幼馴染
「ねぇ、日向君。帰りにクレープ食べていかない? 最近出来たおいしいお店があるんだけど?」
「いいよ、せっかくだから寄っていこう」
学校を出て、俺達3人は一緒に帰っている。
いや、正確に話すなら2人と1人、俺はあの2人の後ろについて行っているだけ。金魚の糞のように。
端から見ると、日向と三村の2人はカップルだと言っていいほど仲むつまじい。美男美女、まさに理想的カップルだ。
ちくしょう、あんないい雰囲気を醸し出しながらで歩きやがって。なんてねたましい。
「空ももちろん行くよね? クレープ屋さん」
「どうせ俺に拒否権なんかないんだろ?」
「よくわかってるようね、山村君は。お礼に私と日向君のクレープ代を払う権利をあげるわ」
「そんなのもらって喜ぶ奴なんかいるか」
そんなことで喜ぶ奴はドМだけだ。
「あら? てっきり山村君は涙を流して咽びながら喜んでくれると思ったのに?」
「何? 俺はドMなの? お前達俺をそんな風に見ていたの?」
何? その『嘘でしょ?』みたいな顔。人を典型的なドMみたいな目で見ないでくれますか、三村さん。
それに日向、お前もそんな目で俺のことを見るな。そして引くな。
「空にそういう性癖があるのは置いておいて、空と悠里ちゃんと仲よくなってよかったよ」
「ちょっと待て。今お前の中で多大な誤解が生まれてるのは気のせいだよな?」
「そんな細かいこと気にしてるの? 貴方、将来禿げるわよ」
「全く細かくないからな。それに人を禿げさせるようなことをいう奴のセリフじゃないぞ」
三村はいつも俺に対しては毒を吐き続けるな。さっき女子同士で話してたときとは印象が全然違う。
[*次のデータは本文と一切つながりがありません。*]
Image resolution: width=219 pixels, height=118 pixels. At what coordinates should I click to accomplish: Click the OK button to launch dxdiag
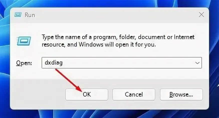pyautogui.click(x=87, y=95)
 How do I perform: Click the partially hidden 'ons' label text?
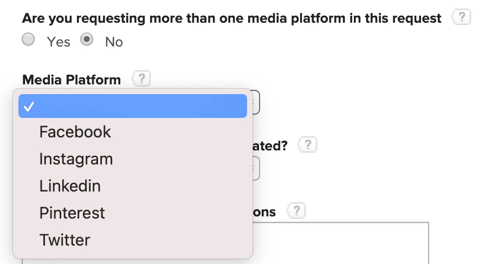tap(264, 212)

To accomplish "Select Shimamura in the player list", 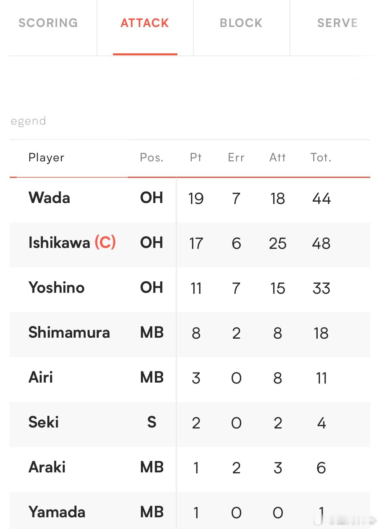I will point(69,332).
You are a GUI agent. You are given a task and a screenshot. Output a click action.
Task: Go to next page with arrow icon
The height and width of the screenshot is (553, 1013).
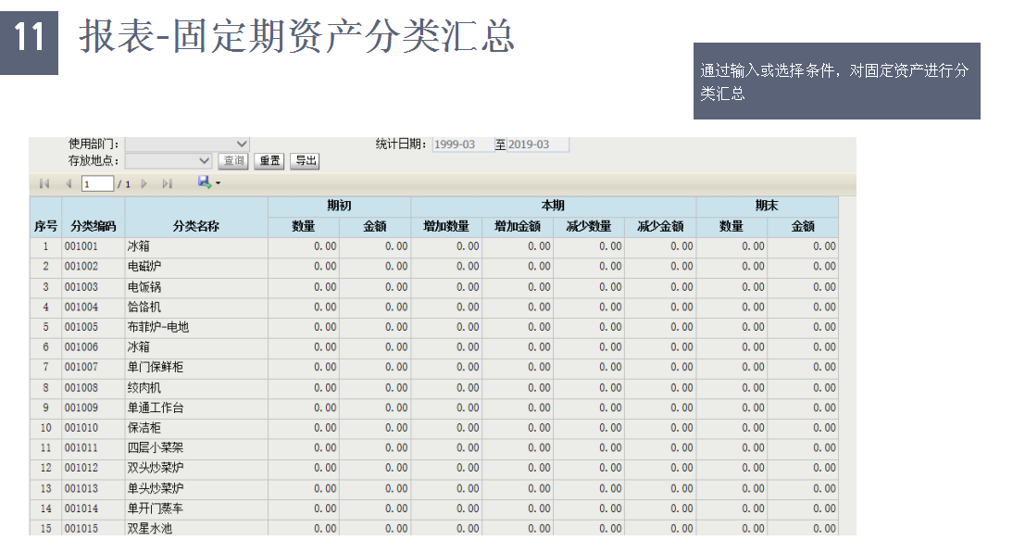pos(144,183)
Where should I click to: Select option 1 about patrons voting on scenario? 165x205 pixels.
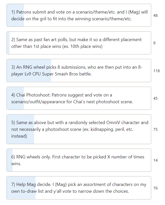tap(79, 15)
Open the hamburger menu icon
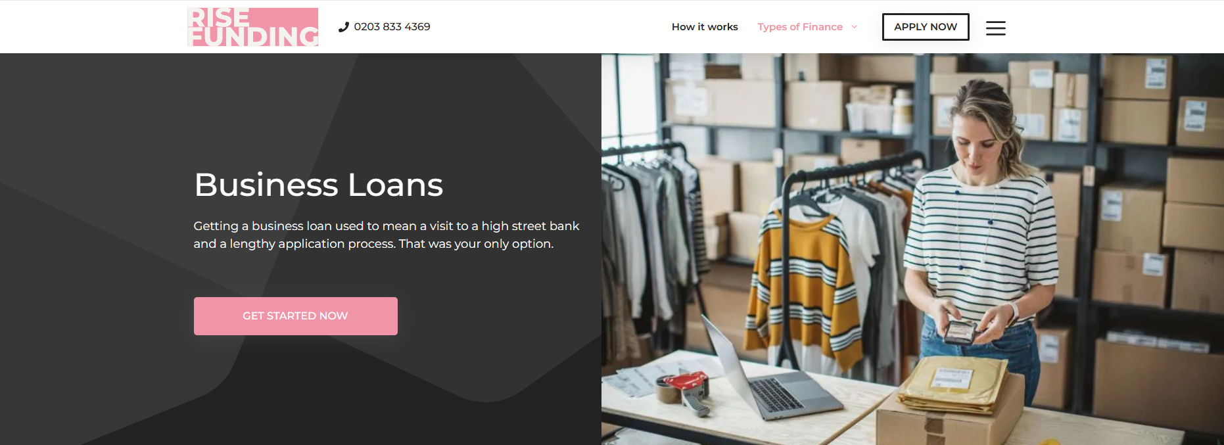This screenshot has width=1224, height=445. coord(995,28)
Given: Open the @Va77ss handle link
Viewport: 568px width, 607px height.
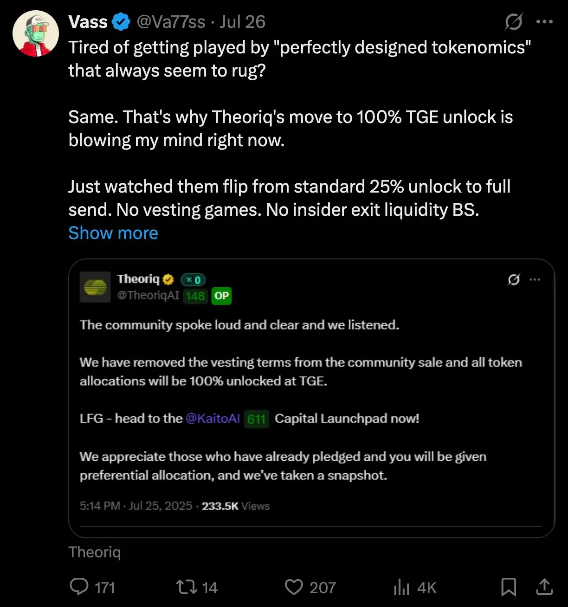Looking at the screenshot, I should (170, 22).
だけど入学した頃と比べれば、三村も色々な人と饒舌に話すようになった。
入った時の三村はもっと鉄化面で氷の美少女って感じだったから、それにくらべればとっつきやすくはなったと思う。
「そういえば、日向君と山村君も付き合いが長いんだっけ?」
「そうだよ。僕達は中学校からクラスもずっと一緒だったからね」
「そうなの?」
「三村、勘違いするなよ。俺達は仲がいいんじゃない。こいつとは単なる腐れ縁だ」
俺が初めて日向と出会ったのは中学1年生の時。たまたま同じクラスになったのがきっかけだ。
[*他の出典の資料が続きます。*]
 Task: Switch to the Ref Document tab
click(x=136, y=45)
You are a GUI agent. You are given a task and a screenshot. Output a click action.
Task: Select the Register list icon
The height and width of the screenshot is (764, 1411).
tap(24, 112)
昔から日向は勉強も運動もでき、性格も明るく優しい人柄のため誰からも好かれていた。
目つきが悪く、見た目だけで周りから白い目で見られる俺とは大違いだ。
正直初めて見た時は、こんな完璧な人間がいるんだなと素直に感心したよ。
だが日向との付き合いが深くなるにつれて、その印象は変わっていく。
端からみれば人辺りが良い完璧人間。だが、奥手で人見しりでシャイな一面があり、本音で日向と話すと熱い一面が垣間見れて面白い。
馬があったのか、高校に入っても日向とのつながりは続いている。
そんなこんなで日向と一緒に行動を始めてから、既に4年の月日が経過していたのだった。
「そう考えると僕達って長いよね」
「そうだよな。何で一緒にいるんだろ?」
「相性がいいからでしょ?」
「俺はそう思ったことなんか1度もないけど」
「えっ?」
「いや、普通に考えてそうだろ? 周りも絶対にそう思ってるぞ? なっ、三村」
「確かにそうね。クラスの殆どがそう思ってると思うわ」
ほら、三村の言う通りだ。俺と日向はやっぱり釣り合ってないんだよ。
学園の王子様と目つきの悪い見た目だけのヤンキー。うん、全く合わない。
「でも、それはあなた達のことを知らない人の意見だと私は思うの」
「三村さん?」
「高校からだけど、あなた達のことを近くから見ていた私は、生涯最高のパートナーだと思うわ」
三村は俺達2人を見比べながら笑う。
日向の方を見ると、何故だか知らないがとても満足そうにしていた。
「空もそう思うよね?」
日向に話を振られるが、俺にその実感はない。
正直日向には手を焼いていて、げんなりしてるってところか。
三村もどこをどう見たら俺達の仲がいいと思うんだろ。一度眼科か脳外科で見てもらった方がいいんじゃないかな。
「そんなことよりついたわよ。早くクレープを買いましょう」
「そうだよ。早く行かないと売り切れちゃう」
「そんなに慌てなくても売り切れないから。だから日向はおとなしくしてろ」
はしゃぐ日向を抑え、俺達はクレープを買うために列に並ぶのだった。